# Asymptotics of a linear delay integral equation

1. Jul 14, 2010

### Mute

Hello all,

During the course of a calculation I was doing for my research, I derived a delay integral equation of the form

$$g(x) = \int_0^1 dy K(y,x)g(x-y)$$
where K(x,y) is a known, but somewhat ugly, kernel that has a $(1-y^2)^{-1/2}$ singularity, but is integrable such that $\int_0^1 dy K(y,x) = 1$. K is really a probability density function $\rho(t;C)$, where t is the variable and C is a parameter, and $K(y,x) = \rho(y;a + (x-y)b)$ . This also has the property that $\rho(0;C) = 0$.

g(x) is also interpretable as a probability distribution, so it should have the normalization $\int_0^\infty dx g(x) = 1$

Although solving this equation exactly would be fantastic, what I would really like is to obtain the large x asymptotics of this equation. (g = 0 or 1 are obviously solutions of the integral equation, but fail to satisfy the normalization condition).

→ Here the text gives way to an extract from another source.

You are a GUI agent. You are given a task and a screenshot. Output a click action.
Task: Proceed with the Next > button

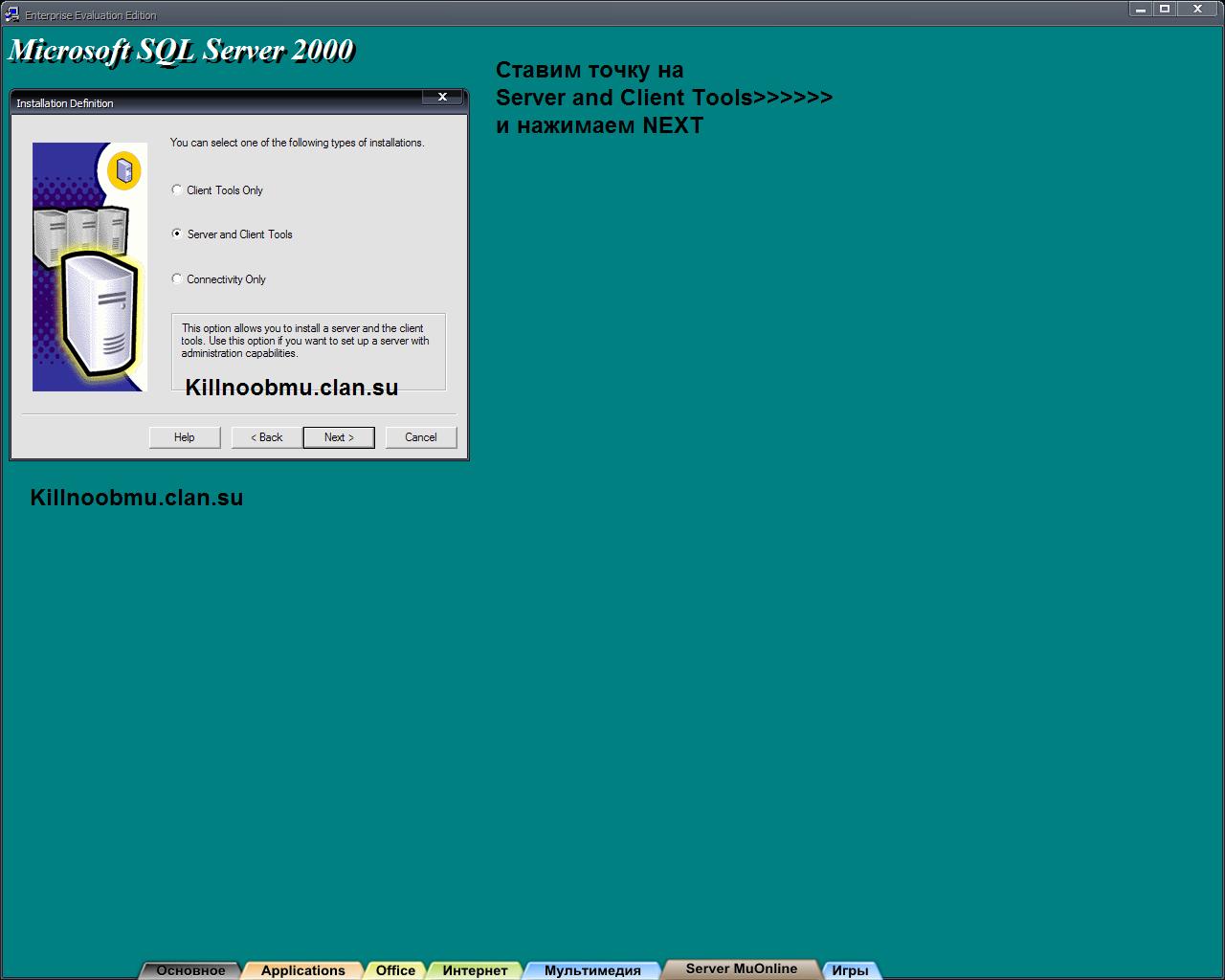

I tried assuming a functional relation $g(x - y) = g(x)/K(y,x)$, which solves the integral equation and leaves me with a functional equation to solve. Setting y = 0 in the equation, however, demonstrates that this can't be a solution because K(0,x) vanishes.

I have so far been unable to find any good references that might help find the asymptotic solution to this. Most of the delay integral equation papers I've found are either searching for forced periodic solutions, specific nonlinear integrands or very mathematical papers that show existence, uniqueness, stability, etc, but don't give me any clue on how I might solve it.

Does anyone here know of any good references that might help me solve for at least the large x asymptotics of such an equation?

Thanks.

Last edited: Jul 14, 2010
2. Jul 14, 2010

### ross_tang

Can you give a bit more information? Like exact form of K(x,y)? And the asymptotic behavior of K(x,y)?

3. Jul 15, 2010

### Mute

It turns out that I made an incorrect assumption in the derivation of this integral equation, so the true kernel is different than what I currently have, and I don't even know if I will still get an equation of this form if I were to fix the calculation.

So, for now, this topic can be disregarded, though I still welcome references on obtaining asymptotic solutions to integral equations.